The following program reads in eight values and forms their sum:

0,
1, 8 rep (j)
   R +
]
(P)

 The first line initialises the sum by pushing the value zero onto the top of the accumulator stack.
 The second line introduces a loop, is spoken as "for 1 to 8 repeat for j", and is terminated by the square bracket.
 In the third line, R causes one number to be read in and pushed onto the top of the accumulator stack, and the plus sign (+) causes that value to be added to the (partial) sum, leaving only the partial sum on the top of the accumulator stack.
 After the loop terminates, the (P) causes the final sum to be punched on a card.

Manipulation of vectors and matrices requires subscript notation. In GEORGE, the subscript(s) preceded the vector or matrix name. Thus A(j) was written j | A.
The following program reads in vector a of 10 values, then forms the squares of those values, and finally prints those values.

1, 10 R1 (a)
1, 10 rep (j)
   j | a dup * j | (a) ;
]
1, 10 P1 (a)

 In the program, the first line is a vector read that reads in the ten values into a(1) through a(10).
 The second line introduces a loop to run through the ten values of j.
 The third line fetches a(j), duplicates it, multiplies those two values giving the square, and then stores it in a(j). Note the semicolon (;), which clears (or cancels) the top entry in the accumulator stack. Were this not done, the accumulator would gradually fill up with the squares of the values.
 The final line is a vector punch (i.e., print) to write out the ten squares.

GEORGE coding table
|  | 1 | 2 | 3 | 4 | 5 | 6 | 7 | 8 | 15 |
| 0 |  | / | 0 | 16 | a | q | (a) | (q) | log | R |
| 1 | , | // | 1 | 17 | b | r | (b) | (r) | exp | (P) |
| 2 | ; | ~ | 2 | 18 | c | s | (c) | (s) | pow |  |
| 3 | * | & | 3 | 19 | d | t | (d) | (t) | rem |  |
| 4 |  | ∨ | 4 | 20 | e | u | (e) | (u) | sqrt |  |
| 5 | + | ] | 5 | 21 | f | v | (f) | (v) | sin |  |
| 6 | - | ↓ | 6 | 22 | g | w | (g) | (w) | cos |  |
| 7 | × | ↑ | 7 | 23 | h | x | (h) | (x) |  |  |
| 8 | ÷ | rep | 8 | 24 | i | y | (i) | (y) |  | R1 |
| 9 | neg | I | 9 | 25 | j | z | (j) | (z) |  | P1 |
| 10 | mod |  | 10 | 26 | k | α | (k) | (α) |  | R11 |
| 11 | max |  | 11 | 27 | l | β | (l) | (β) |  | P11 |
| 12 | dup |  | 12 | 28 | m | γ | (m) | (γ) |  |  |
| 13 | rev |  | 13 | 29 | n | λ | (n) | (λ) |  |  |
| 14 | = |  | 14 | 30 | Θ | μ | (Θ) | (μ) |  |  |
| 15 | > |  | 15 | 31 | p | ω | (p) | (ω) |  |  |

The above GEORGE coding table assisted in transcribing a program onto punch cards.

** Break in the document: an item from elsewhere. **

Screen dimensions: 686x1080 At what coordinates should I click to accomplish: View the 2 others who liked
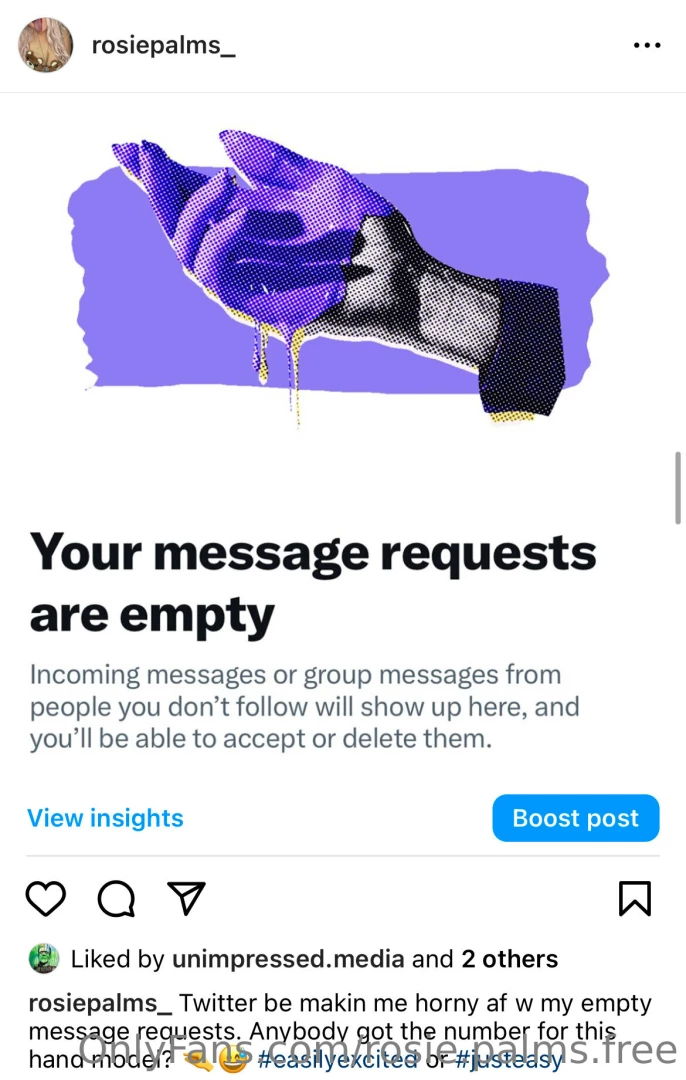509,959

Conditional operations were written as jumps, as follows:
if a > 0 go to 5 (which transfers to label 5 if a is greater than zero)
would be written

0 a > 5 ↑

Label 5 was indicated by including *5 elsewhere in the program.
Unconditional transfers were written 5↑

Subroutine calls were made with the down arrow, .g., to call subroutine labelled 17, write 17↓, where the label 17 was encoded using column 3 of the above table.

==Historical note==
In the first version running by May 1957 on an English Electric DEUCE, all values were stored in binary fixed-point form in a 32-bit word, with 16 binary places.

In the second version introduced by 1958, values were held in floating-point form, with one value per word: 22 bits for the mantissa and 10 bits for the exponent.

Some form of coding table was needed because the printing equipment of the time provided only 26 letters of the alphabet, a decimal point, plus sign, minus sign, and slash.